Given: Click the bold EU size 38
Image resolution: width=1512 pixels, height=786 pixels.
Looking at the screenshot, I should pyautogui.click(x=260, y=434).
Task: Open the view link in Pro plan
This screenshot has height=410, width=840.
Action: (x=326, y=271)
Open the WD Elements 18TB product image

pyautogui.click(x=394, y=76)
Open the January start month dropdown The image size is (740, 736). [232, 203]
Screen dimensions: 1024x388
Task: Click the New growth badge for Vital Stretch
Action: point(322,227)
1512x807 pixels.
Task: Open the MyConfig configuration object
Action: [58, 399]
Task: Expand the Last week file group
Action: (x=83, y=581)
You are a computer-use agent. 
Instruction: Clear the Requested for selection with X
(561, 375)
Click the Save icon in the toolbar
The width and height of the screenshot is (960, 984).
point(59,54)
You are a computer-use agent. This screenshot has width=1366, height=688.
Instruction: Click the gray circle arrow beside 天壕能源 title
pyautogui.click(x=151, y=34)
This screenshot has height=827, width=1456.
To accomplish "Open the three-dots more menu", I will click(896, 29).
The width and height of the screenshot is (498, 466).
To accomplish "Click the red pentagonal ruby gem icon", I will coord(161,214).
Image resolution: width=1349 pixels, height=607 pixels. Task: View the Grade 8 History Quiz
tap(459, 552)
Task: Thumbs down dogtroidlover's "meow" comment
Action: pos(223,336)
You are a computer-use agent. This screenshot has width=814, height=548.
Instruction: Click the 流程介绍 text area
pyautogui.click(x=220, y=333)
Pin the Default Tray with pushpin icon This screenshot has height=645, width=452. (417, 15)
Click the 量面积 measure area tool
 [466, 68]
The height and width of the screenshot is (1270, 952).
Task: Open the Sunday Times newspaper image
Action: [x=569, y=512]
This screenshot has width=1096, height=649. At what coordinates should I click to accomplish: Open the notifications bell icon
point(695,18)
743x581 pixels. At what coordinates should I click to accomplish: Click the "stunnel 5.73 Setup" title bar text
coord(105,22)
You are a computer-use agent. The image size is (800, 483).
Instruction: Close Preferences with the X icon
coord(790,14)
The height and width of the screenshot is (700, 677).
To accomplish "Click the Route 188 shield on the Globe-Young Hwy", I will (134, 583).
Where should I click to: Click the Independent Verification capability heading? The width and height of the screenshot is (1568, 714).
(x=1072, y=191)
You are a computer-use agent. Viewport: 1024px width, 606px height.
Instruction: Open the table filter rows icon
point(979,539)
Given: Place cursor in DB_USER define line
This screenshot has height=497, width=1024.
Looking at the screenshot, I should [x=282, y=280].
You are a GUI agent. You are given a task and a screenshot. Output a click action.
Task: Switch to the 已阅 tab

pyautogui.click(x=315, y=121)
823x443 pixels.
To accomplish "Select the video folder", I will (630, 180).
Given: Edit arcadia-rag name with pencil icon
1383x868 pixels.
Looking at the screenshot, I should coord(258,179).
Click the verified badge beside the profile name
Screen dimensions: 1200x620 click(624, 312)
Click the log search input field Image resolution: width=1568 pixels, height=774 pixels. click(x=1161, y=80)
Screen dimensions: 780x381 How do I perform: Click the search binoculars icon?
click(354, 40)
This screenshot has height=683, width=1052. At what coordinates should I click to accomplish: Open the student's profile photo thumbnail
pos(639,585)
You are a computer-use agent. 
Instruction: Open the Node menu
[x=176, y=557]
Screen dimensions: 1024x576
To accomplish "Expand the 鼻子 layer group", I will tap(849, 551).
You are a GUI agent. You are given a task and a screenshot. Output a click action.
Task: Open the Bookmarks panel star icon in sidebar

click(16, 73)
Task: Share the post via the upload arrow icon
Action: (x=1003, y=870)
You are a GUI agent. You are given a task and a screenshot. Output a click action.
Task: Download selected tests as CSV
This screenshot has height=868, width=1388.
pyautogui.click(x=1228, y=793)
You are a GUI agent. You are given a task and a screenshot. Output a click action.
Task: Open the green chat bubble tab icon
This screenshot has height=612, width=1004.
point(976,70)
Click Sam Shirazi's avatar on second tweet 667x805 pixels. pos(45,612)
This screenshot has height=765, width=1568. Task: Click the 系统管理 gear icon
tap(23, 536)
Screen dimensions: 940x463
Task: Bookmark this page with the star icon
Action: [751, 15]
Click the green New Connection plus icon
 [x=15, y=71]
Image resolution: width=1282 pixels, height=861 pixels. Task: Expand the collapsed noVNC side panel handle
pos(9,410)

### Challenge
Reproduce verbatim the lines of the data above, from the line containing "Click the green New Connection plus icon" through the end of the data, with both ends included.

### Exercise answer
Click the green New Connection plus icon
 [x=15, y=71]
Image resolution: width=1282 pixels, height=861 pixels. Task: Expand the collapsed noVNC side panel handle
pos(9,410)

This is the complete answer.